# Given instruction
Copy out all of the following data word for word, keeping every line unchanged.

────

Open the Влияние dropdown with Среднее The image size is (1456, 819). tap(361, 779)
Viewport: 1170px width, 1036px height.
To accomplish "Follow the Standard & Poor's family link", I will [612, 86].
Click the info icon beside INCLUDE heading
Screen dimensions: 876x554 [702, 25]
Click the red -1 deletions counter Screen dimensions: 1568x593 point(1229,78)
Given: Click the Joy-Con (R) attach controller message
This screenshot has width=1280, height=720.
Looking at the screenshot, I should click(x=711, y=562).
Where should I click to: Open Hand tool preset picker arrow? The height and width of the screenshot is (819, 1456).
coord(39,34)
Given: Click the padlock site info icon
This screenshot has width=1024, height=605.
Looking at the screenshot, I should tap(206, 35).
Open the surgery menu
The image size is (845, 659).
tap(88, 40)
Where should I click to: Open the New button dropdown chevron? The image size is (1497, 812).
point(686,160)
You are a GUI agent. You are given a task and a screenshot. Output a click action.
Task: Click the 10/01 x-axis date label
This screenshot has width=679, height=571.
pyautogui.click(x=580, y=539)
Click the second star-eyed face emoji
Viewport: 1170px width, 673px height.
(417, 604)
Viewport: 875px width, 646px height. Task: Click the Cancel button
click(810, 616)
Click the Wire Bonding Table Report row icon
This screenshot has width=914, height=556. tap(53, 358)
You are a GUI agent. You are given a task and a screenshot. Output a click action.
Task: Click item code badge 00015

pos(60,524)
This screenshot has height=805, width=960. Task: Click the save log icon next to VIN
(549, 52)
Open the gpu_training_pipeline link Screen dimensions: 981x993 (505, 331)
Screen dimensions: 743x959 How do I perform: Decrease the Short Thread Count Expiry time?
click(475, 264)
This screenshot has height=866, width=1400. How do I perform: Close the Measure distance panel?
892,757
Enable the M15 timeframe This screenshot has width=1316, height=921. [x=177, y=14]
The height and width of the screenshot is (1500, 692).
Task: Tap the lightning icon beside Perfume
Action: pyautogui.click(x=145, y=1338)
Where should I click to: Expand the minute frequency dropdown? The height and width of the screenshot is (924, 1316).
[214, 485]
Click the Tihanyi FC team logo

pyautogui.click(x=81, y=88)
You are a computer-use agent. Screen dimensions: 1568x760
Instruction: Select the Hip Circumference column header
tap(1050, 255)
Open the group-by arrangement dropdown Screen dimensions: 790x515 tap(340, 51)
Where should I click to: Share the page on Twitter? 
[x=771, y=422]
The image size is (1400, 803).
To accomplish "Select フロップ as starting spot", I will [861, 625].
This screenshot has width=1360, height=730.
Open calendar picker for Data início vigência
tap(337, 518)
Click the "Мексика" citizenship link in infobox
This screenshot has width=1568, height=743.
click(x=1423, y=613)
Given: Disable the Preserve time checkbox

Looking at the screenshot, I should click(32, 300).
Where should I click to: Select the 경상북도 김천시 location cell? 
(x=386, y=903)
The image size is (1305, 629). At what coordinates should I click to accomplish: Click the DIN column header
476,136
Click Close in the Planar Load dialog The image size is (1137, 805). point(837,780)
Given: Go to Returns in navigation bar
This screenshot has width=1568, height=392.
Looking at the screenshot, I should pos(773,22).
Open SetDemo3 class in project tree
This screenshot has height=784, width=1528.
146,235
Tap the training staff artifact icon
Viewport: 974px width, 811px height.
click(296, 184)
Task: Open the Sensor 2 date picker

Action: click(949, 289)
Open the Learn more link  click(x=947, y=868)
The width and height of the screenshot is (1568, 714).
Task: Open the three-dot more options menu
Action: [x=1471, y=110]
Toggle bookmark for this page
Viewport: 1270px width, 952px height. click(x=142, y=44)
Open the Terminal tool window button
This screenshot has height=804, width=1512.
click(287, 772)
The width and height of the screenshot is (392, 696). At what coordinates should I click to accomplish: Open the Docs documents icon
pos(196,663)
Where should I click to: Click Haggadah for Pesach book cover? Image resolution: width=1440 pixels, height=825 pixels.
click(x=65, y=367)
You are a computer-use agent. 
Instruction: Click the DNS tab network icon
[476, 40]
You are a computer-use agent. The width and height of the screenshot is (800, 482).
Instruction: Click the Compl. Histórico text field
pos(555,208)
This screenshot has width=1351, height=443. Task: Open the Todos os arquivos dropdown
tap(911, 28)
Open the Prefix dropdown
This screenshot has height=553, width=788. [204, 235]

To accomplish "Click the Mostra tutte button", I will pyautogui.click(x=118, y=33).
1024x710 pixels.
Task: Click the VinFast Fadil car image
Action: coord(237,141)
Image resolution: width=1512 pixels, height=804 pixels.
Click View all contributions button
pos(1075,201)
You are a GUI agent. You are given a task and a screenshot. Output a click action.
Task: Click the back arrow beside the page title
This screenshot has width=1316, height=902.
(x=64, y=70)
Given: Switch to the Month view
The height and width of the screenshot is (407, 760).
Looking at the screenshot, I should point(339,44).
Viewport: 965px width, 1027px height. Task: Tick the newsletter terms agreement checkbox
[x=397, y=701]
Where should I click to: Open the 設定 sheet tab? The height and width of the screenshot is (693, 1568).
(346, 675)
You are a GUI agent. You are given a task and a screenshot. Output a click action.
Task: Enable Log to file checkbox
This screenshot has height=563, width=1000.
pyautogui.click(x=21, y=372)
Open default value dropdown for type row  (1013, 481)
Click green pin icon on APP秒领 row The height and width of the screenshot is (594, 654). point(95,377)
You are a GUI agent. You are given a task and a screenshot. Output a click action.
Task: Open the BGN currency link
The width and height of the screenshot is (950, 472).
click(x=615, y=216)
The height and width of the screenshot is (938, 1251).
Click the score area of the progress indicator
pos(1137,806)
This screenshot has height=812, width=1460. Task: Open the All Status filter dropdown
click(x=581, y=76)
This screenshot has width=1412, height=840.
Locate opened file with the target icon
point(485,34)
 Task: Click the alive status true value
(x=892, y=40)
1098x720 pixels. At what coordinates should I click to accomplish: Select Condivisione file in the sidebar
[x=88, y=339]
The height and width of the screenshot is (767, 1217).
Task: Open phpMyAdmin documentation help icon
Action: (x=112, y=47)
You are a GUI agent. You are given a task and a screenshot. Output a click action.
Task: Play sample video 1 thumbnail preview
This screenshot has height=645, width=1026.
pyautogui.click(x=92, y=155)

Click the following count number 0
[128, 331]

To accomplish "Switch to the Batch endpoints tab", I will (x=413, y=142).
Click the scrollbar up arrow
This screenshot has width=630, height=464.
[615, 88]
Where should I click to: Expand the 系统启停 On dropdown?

────

# Response for this exercise
Open the Влияние dropdown with Среднее The image size is (1456, 819). tap(361, 779)
Viewport: 1170px width, 1036px height.
To accomplish "Follow the Standard & Poor's family link", I will [612, 86].
Click the info icon beside INCLUDE heading
Screen dimensions: 876x554 [702, 25]
Click the red -1 deletions counter Screen dimensions: 1568x593 point(1229,78)
Given: Click the Joy-Con (R) attach controller message
This screenshot has width=1280, height=720.
Looking at the screenshot, I should click(x=711, y=562).
Where should I click to: Open Hand tool preset picker arrow? The height and width of the screenshot is (819, 1456).
coord(39,34)
Given: Click the padlock site info icon
This screenshot has width=1024, height=605.
Looking at the screenshot, I should tap(206, 35).
Open the surgery menu
The image size is (845, 659).
tap(88, 40)
Where should I click to: Open the New button dropdown chevron? The image size is (1497, 812).
point(686,160)
You are a GUI agent. You are given a task and a screenshot. Output a click action.
Task: Click the 10/01 x-axis date label
This screenshot has width=679, height=571.
pyautogui.click(x=580, y=539)
Click the second star-eyed face emoji
Viewport: 1170px width, 673px height.
(417, 604)
Viewport: 875px width, 646px height. Task: Click the Cancel button
click(810, 616)
Click the Wire Bonding Table Report row icon
This screenshot has width=914, height=556. tap(53, 358)
You are a GUI agent. You are given a task and a screenshot. Output a click action.
Task: Click item code badge 00015

pos(60,524)
This screenshot has height=805, width=960. Task: Click the save log icon next to VIN
(549, 52)
Open the gpu_training_pipeline link Screen dimensions: 981x993 (505, 331)
Screen dimensions: 743x959 How do I perform: Decrease the Short Thread Count Expiry time?
click(475, 264)
This screenshot has height=866, width=1400. How do I perform: Close the Measure distance panel?
892,757
Enable the M15 timeframe This screenshot has width=1316, height=921. [x=177, y=14]
The height and width of the screenshot is (1500, 692).
Task: Tap the lightning icon beside Perfume
Action: pyautogui.click(x=145, y=1338)
Where should I click to: Expand the minute frequency dropdown? The height and width of the screenshot is (924, 1316).
[214, 485]
Click the Tihanyi FC team logo

pyautogui.click(x=81, y=88)
You are a computer-use agent. Screen dimensions: 1568x760
Instruction: Select the Hip Circumference column header
tap(1050, 255)
Open the group-by arrangement dropdown Screen dimensions: 790x515 tap(340, 51)
Where should I click to: Share the page on Twitter? 
[x=771, y=422]
The image size is (1400, 803).
To accomplish "Select フロップ as starting spot", I will [861, 625].
This screenshot has width=1360, height=730.
Open calendar picker for Data início vigência
tap(337, 518)
Click the "Мексика" citizenship link in infobox
This screenshot has width=1568, height=743.
click(x=1423, y=613)
Given: Disable the Preserve time checkbox

Looking at the screenshot, I should click(32, 300).
Where should I click to: Select the 경상북도 김천시 location cell? 
(x=386, y=903)
The image size is (1305, 629). At what coordinates should I click to accomplish: Click the DIN column header
476,136
Click Close in the Planar Load dialog The image size is (1137, 805). point(837,780)
Given: Go to Returns in navigation bar
This screenshot has width=1568, height=392.
Looking at the screenshot, I should pos(773,22).
Open SetDemo3 class in project tree
This screenshot has height=784, width=1528.
146,235
Tap the training staff artifact icon
Viewport: 974px width, 811px height.
click(296, 184)
Task: Open the Sensor 2 date picker

Action: click(949, 289)
Open the Learn more link  click(x=947, y=868)
The width and height of the screenshot is (1568, 714).
Task: Open the three-dot more options menu
Action: [x=1471, y=110]
Toggle bookmark for this page
Viewport: 1270px width, 952px height. click(x=142, y=44)
Open the Terminal tool window button
This screenshot has height=804, width=1512.
click(287, 772)
The width and height of the screenshot is (392, 696). At what coordinates should I click to accomplish: Open the Docs documents icon
pos(196,663)
Where should I click to: Click Haggadah for Pesach book cover? Image resolution: width=1440 pixels, height=825 pixels.
click(x=65, y=367)
You are a computer-use agent. 
Instruction: Click the DNS tab network icon
[476, 40]
You are a computer-use agent. The width and height of the screenshot is (800, 482).
Instruction: Click the Compl. Histórico text field
pos(555,208)
This screenshot has width=1351, height=443. Task: Open the Todos os arquivos dropdown
tap(911, 28)
Open the Prefix dropdown
This screenshot has height=553, width=788. [204, 235]

To accomplish "Click the Mostra tutte button", I will pyautogui.click(x=118, y=33).
1024x710 pixels.
Task: Click the VinFast Fadil car image
Action: coord(237,141)
Image resolution: width=1512 pixels, height=804 pixels.
Click View all contributions button
pos(1075,201)
You are a GUI agent. You are given a task and a screenshot. Output a click action.
Task: Click the back arrow beside the page title
This screenshot has width=1316, height=902.
(x=64, y=70)
Given: Switch to the Month view
The height and width of the screenshot is (407, 760).
Looking at the screenshot, I should point(339,44).
Viewport: 965px width, 1027px height. Task: Tick the newsletter terms agreement checkbox
[x=397, y=701]
Where should I click to: Open the 設定 sheet tab? The height and width of the screenshot is (693, 1568).
(346, 675)
You are a GUI agent. You are given a task and a screenshot. Output a click action.
Task: Enable Log to file checkbox
This screenshot has height=563, width=1000.
pyautogui.click(x=21, y=372)
Open default value dropdown for type row  (1013, 481)
Click green pin icon on APP秒领 row The height and width of the screenshot is (594, 654). point(95,377)
You are a GUI agent. You are given a task and a screenshot. Output a click action.
Task: Open the BGN currency link
The width and height of the screenshot is (950, 472).
click(x=615, y=216)
The height and width of the screenshot is (938, 1251).
Click the score area of the progress indicator
pos(1137,806)
This screenshot has height=812, width=1460. Task: Open the All Status filter dropdown
click(x=581, y=76)
This screenshot has width=1412, height=840.
Locate opened file with the target icon
point(485,34)
 Task: Click the alive status true value
(x=892, y=40)
1098x720 pixels. At what coordinates should I click to accomplish: Select Condivisione file in the sidebar
[x=88, y=339]
The height and width of the screenshot is (767, 1217).
Task: Open phpMyAdmin documentation help icon
Action: (x=112, y=47)
You are a GUI agent. You are given a task and a screenshot. Output a click action.
Task: Play sample video 1 thumbnail preview
This screenshot has height=645, width=1026.
pyautogui.click(x=92, y=155)

Click the following count number 0
[128, 331]

To accomplish "Switch to the Batch endpoints tab", I will (x=413, y=142).
Click the scrollbar up arrow
This screenshot has width=630, height=464.
[615, 88]
Where should I click to: Expand the 系统启停 On dropdown?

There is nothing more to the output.